Doing more exercise won’t help you burn more calories - qubitcoder
https://www.newscientist.com/article/mg24132130-400-why-doing-more-exercise-wont-help-you-burn-more-calories/
======
iamNumber4
True, the simple fact is you can’t out run your mouth. Exercise is good for
other health reasons not for weight loss. In fact if your severely overweight
jumping on a treadmill will damage your joints.

Intermittent fasting, and eating diets like unethical vegetarian (meat
sometimes) are great for weight loss.

If your going to eat junk, binge, get it out of your system. Try to limit this
to rare and appropriate moments. Birthday parties, event dinners.

Don’t feel bad you enjoy food, don’t take it away, just don’t eat junk
regularly.

Do low impact cardio like swimming or biking, do low joint stress strength
training (yoga or resistance weight training)
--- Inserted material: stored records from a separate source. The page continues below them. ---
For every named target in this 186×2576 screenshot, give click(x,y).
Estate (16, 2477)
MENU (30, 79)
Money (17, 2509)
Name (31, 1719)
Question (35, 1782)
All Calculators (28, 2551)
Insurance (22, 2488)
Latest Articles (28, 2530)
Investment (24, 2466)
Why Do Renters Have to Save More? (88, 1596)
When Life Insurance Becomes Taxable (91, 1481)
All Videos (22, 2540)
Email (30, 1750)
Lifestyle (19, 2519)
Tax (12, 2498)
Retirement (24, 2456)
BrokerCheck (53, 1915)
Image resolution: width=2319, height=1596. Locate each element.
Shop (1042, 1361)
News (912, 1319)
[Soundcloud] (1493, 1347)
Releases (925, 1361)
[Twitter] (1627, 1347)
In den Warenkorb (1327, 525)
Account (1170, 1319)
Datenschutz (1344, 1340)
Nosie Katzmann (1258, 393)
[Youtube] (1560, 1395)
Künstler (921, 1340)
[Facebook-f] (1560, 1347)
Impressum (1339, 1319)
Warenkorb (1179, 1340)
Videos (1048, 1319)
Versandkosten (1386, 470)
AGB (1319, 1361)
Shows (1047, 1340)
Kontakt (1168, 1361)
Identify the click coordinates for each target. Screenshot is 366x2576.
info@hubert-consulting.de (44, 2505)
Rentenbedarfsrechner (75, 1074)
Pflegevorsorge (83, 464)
Relax, don’t stress, sleep more, eat less ( when your body tells you to eat
only not because of the clock).

Relearn thirst vs. hungry. Your probably not hungry, just thirsty most times.

------
badosu
Except for metabolic adjustment where the body spends less calories by being
more efficient with exercise or slower with low calorie diet and the notorious
fact that people underestimate calorie ingestion it really is not as
complicated as this article makes it sound.

It is _very_ difficult to cutivate a consistent healthy diet and exercise
regimen indeed and except for very few physiological/mental reasons any
recommendation that denies caloric deficit is garbage.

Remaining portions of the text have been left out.